Tim Reynish Revised April 1st 2013
….music which is compact, illustrative, sonorities carefully polished
Kenneth Hesketh and Simon Rattle
This was the fourth article in my series on composers written or revised for WASBE; the others are on Luis Serrano Alarcon, Richard Rodney Bennett and Guy Woolfenden. In my view, all four have a distinctive voice and have written significant works for the wind ensemble. Kenneth Hesketh has emerged during the past decade as one of the most exciting new talents in the wind world. His most recent work was written for my 75th birthday concert, Autumn’s Elegy, an intense slow movement of a little over twelve minutes derived from the early Symphony which provided the raw material for Masque.
In my account of British Wind Music 1981 - 2011 I wrote:
His Masque (2001 Faber) is an energetic overture, full of good tunes and exciting scoring, while an earlier work, Danseries, (2000 Faber) is a four-movement work derived from Playford's Dancing Masters Tunes of the 17th century. Diaghilev Dances (2003 Faber) is a wonderful homage to the impressionistic ballets of the early 20th century, early Stravinsky, Debussy and Ravel, marvellously scored with great solo parts especially for subsidiary woodwind instruments. His Clouds of Unknowing (2004, Schotts) was premiered by the Royal College of Music in 2005; it is a marvellously scored work, with demanding parts for tuned percussion, piano, celeste and harp, a rich soundworld unique in the wind ensemble medium. Three other works emerged during 2004, all published by Faber; Internal Ride was commissioned by the University of St. Thomas, Whirligigg and a Flute Concerto. Vranjanka was premiered by the Guildhall School of Music and Drama at the RNCM 2005 Conference.
VRANJANKA played by Philharmonic Winds
Gilded Theatre (2008) was commissioned by the National Youth Wind Orchestra of Great Britain, and is a return to the post-impressionist style of Diaghilev Dances, and a wonderfully scored tribute to the world of 18th Century French theatre. His most recent work is Danceries (Set 11) premiered in 2011.
In 2001, the critic Christopher Thomas, hailing him as one of the rising stars of the younger British composers, interviewed Kenneth Hesketh for a column in Musicweb’s Seen and Heard and wrote:
Hesketh has a fabulous ear for detail, the textures often contrapuntally dense and complex, yet with a transparency and clarity that draws you into his sound world
Five years later, a critic in The Times wrote:
"…music which is compact, illustrative, sonorities carefully polished. Heard neat, Hesketh’s atmospheric music already takes us to strange places, where suspended notes hover, percussion battalions cut a swath, and motifs bubble and fade in synch with whimsical scenarios."
The Times 2006
In the last decade, Hesketh has had huge success in Europe and USA, writing a wide range of works to fulfil important commissions from orchestras and festivals, but throughout he has retained his contact with the world of the amateur, writing for both wind and brass band, and even in his simpler works creating a whirlwind of sound which is attractive for the audience and immediately engaging for the ensemble, often with wonderful solo lines for second and third players and great parts for everyone.

### WHAT TO DO
A. Rewrite the article on Kenneth Hesketh starting at the words "Tim Reynish Revised" and ending after "material for Masque.", with "series" changed to "sequence".
B. Write the next part of the article on Kenneth Hesketh, continuing on from its final sentence.

### DATASET RECORDS
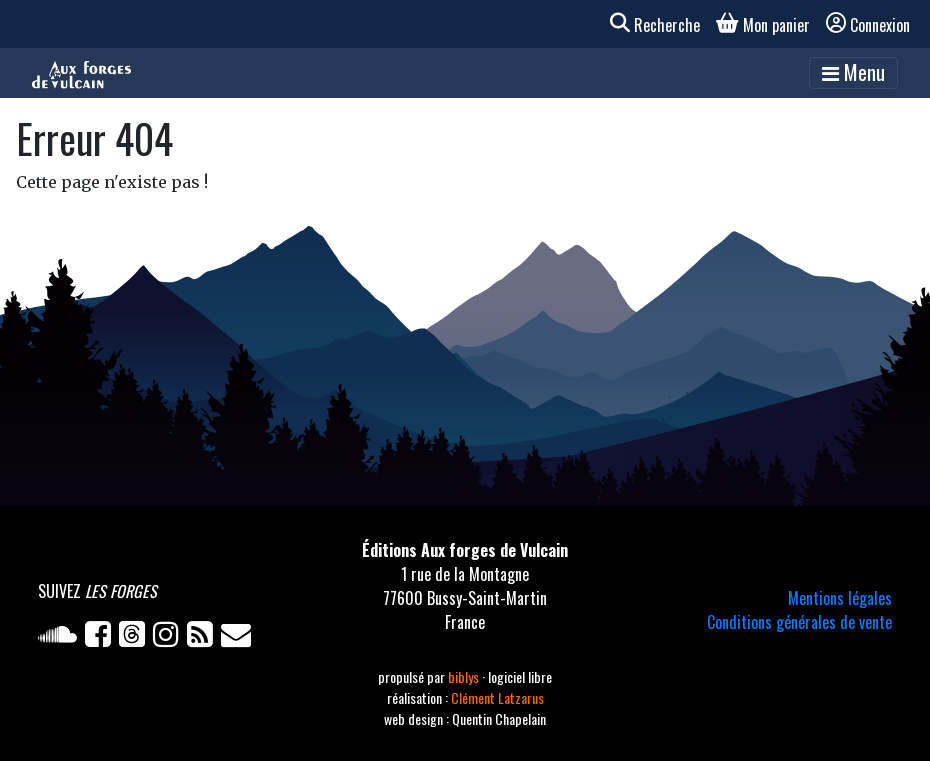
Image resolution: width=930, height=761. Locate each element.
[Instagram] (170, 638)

* * *

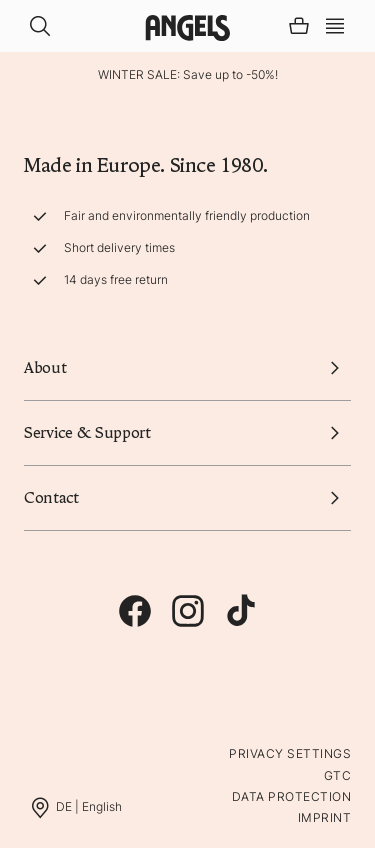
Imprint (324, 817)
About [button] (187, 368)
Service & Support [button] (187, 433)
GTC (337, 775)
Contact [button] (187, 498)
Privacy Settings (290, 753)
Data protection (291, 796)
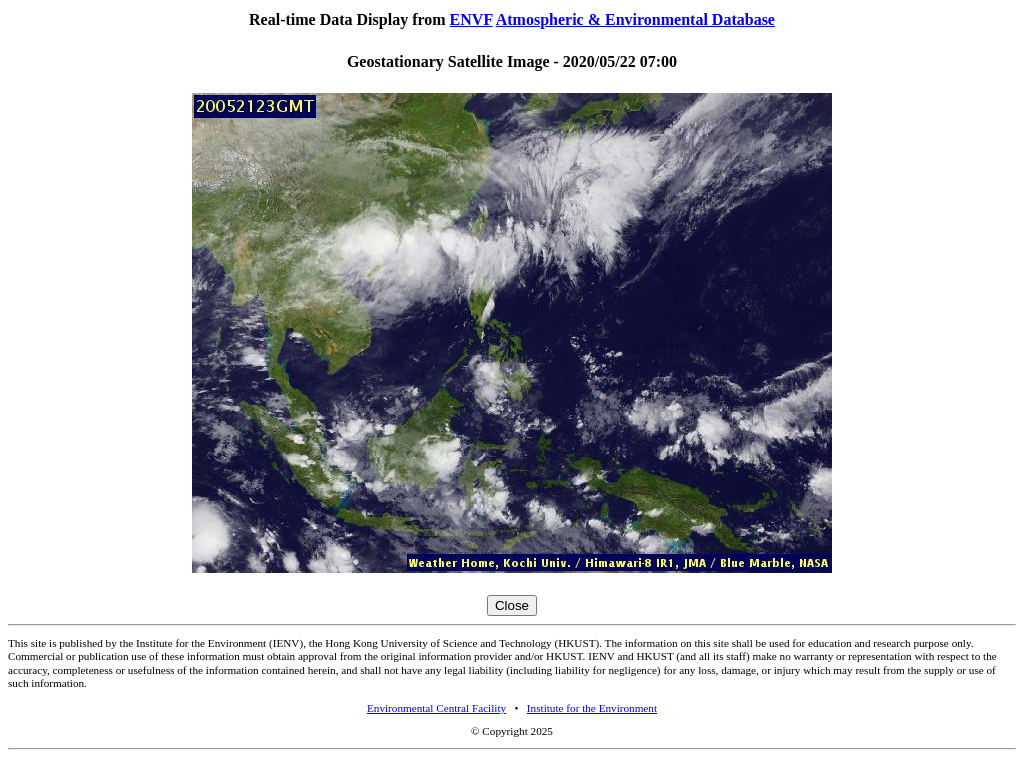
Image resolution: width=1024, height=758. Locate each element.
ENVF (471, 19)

### EXPECTED ANSWERS
A.
Tim Reynish Revised April 1st 2013
….music which is compact, illustrative, sonorities carefully polished
Kenneth Hesketh and Simon Rattle
This was the fourth article in my sequence on composers written or revised for WASBE; the others are on Luis Serrano Alarcon, Richard Rodney Bennett and Guy Woolfenden. In my view, all four have a distinctive voice and have written significant works for the wind ensemble. Kenneth Hesketh has emerged during the past decade as one of the most exciting new talents in the wind world. His most recent work was written for my 75th birthday concert, Autumn’s Elegy, an intense slow movement of a little over twelve minutes derived from the early Symphony which provided the raw material for Masque.

B.
In the same interview, Christopher Thomas asked Hesketh about his Symphony, written at the age of sixteen. He replied:
The symphony was a blend of Walton, Arnold and Shostakovich, with a small amount of Khatchaturian and therefore rather 'filmy'
Since then of course, familiarity with a wide range of music has extended those influences; his Diaghilev Dances demonstrate his love and knowledge of Ravel and Debussy, he mentions the structural influences of Stravinsky, he discusses the importance of playing keyboard for the National Youth Orchestra in Turangalilla, study at Tanglewood with Henri Dutilleus, close involvement with Oliver Knussen and Hans Werner Henze. The result is an orchestral palette of infinite richness, whether scoring up dances from the 17th century or writing highly original complex contemporary scores.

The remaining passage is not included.